EZB setzt neue Maßstäbe an

Erst kürzlich hat die Europäische Zentralbank (EZB) angekündigt, dass im Rahmen eines ESG-Stresstests bei Kreditinstituten künftig auch Nachhaltigkeitsrisiken als neue Risikokategorie berücksichtigt werden sollen. Das Thema nimmt also zunehmend Fahrt auf.

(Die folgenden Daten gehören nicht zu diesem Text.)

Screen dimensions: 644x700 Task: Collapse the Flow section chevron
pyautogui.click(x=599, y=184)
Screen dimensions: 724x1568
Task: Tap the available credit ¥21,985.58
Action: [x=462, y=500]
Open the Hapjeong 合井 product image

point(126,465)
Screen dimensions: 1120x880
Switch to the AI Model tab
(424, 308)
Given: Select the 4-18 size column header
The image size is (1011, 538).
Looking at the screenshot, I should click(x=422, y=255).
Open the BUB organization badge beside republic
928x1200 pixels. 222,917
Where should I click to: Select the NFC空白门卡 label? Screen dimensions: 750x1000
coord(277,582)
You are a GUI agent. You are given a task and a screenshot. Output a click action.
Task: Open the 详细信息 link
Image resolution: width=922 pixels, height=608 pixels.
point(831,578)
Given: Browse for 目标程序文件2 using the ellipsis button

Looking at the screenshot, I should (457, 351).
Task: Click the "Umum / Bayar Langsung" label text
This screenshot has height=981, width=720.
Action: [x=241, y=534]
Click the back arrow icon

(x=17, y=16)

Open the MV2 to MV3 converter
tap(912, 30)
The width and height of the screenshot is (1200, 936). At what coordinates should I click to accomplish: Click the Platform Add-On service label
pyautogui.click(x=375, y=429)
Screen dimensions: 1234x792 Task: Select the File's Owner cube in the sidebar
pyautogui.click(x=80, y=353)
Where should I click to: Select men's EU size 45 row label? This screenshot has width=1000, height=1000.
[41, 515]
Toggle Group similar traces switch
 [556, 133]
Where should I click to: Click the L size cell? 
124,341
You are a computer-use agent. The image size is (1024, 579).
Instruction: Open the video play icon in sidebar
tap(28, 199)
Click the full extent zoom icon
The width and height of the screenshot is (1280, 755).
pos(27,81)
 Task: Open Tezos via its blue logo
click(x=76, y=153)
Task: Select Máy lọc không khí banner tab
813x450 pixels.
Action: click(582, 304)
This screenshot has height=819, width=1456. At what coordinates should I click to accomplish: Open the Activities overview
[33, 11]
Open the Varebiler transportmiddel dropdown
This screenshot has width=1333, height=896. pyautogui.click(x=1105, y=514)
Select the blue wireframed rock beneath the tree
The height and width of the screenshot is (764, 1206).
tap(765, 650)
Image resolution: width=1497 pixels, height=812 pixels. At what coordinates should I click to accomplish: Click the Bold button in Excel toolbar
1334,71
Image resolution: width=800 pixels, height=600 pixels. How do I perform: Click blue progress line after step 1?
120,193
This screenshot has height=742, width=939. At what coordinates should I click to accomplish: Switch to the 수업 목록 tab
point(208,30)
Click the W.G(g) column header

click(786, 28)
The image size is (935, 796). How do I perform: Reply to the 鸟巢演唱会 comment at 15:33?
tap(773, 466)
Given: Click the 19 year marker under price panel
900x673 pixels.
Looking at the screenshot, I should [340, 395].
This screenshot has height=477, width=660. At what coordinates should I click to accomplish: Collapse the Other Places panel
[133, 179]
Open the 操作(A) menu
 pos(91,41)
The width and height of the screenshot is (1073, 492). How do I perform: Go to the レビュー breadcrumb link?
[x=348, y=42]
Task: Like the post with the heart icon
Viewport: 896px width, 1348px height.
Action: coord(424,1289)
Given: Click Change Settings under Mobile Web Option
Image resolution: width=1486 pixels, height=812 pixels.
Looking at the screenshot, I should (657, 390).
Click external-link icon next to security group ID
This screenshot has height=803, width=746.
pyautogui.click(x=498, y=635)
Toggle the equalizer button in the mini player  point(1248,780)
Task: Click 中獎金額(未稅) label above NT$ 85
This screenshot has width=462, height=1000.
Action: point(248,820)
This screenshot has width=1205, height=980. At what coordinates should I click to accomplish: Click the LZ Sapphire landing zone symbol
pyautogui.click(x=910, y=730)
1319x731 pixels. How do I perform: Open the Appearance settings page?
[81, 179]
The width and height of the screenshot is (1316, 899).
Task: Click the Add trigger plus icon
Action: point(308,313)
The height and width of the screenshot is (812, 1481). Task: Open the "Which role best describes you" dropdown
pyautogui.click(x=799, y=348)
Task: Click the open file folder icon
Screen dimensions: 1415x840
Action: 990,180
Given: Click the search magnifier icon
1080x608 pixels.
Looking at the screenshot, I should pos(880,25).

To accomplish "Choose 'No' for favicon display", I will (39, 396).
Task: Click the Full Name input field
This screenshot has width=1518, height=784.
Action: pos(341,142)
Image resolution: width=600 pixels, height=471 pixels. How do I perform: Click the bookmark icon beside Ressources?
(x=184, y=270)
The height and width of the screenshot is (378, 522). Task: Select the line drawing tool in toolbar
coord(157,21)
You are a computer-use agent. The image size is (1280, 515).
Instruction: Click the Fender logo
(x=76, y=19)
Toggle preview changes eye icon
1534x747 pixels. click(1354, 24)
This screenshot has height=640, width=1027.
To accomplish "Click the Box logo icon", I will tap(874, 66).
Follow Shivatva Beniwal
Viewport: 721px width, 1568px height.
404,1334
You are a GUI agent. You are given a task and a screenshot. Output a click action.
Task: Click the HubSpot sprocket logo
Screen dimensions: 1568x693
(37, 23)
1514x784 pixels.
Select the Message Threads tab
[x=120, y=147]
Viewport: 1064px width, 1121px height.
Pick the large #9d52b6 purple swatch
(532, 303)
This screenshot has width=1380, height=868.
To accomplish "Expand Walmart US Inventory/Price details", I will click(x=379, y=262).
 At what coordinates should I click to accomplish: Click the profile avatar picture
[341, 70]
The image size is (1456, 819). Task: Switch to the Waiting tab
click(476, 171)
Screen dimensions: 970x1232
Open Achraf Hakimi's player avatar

Neben Engpässen bei qualifiziertem Personal erschwerten schwammige regulatorische Vorgaben den durch Erderwärmung und Ressourcenknappheit angestoßenen Umbau der Wirtschaft, sagen die Experten von Roland Berger. Programme auf europäischer Ebene gebe es zuhauf. Ob Fit for 55, das zum Ziel hat, die Treibhausgasemissionen in der EU bis 2030 um mindestens 55 Prozent gegenüber 1990 zu senken, oder die angestrebte Klimaneutralität bis 2050 (Österreich bis 2040) – "Überall in der Industrie wird bemängelt, dass die Masterpläne dahinter fehlen", sagt Falb.

Roland Berger setzt sich selbst Ziele

Roland Berger will mit gutem Beispiel vorangehen und bis 2028 in allen rund 50 eigenen Bürostandorten weltweit zu 100 Prozent auf erneuerbare Energien umsteigen. Die Reiserichtlinien wurden bereits überarbeitet, sie sehen unter anderem vor, dass auf der Kurzstrecke vorzugsweise mit der Bahn gefahren, jedenfalls nicht mehr geflogen wird. Falb: "Wir schlucken die Pillen, die wir anderen verschreiben, auch selbst."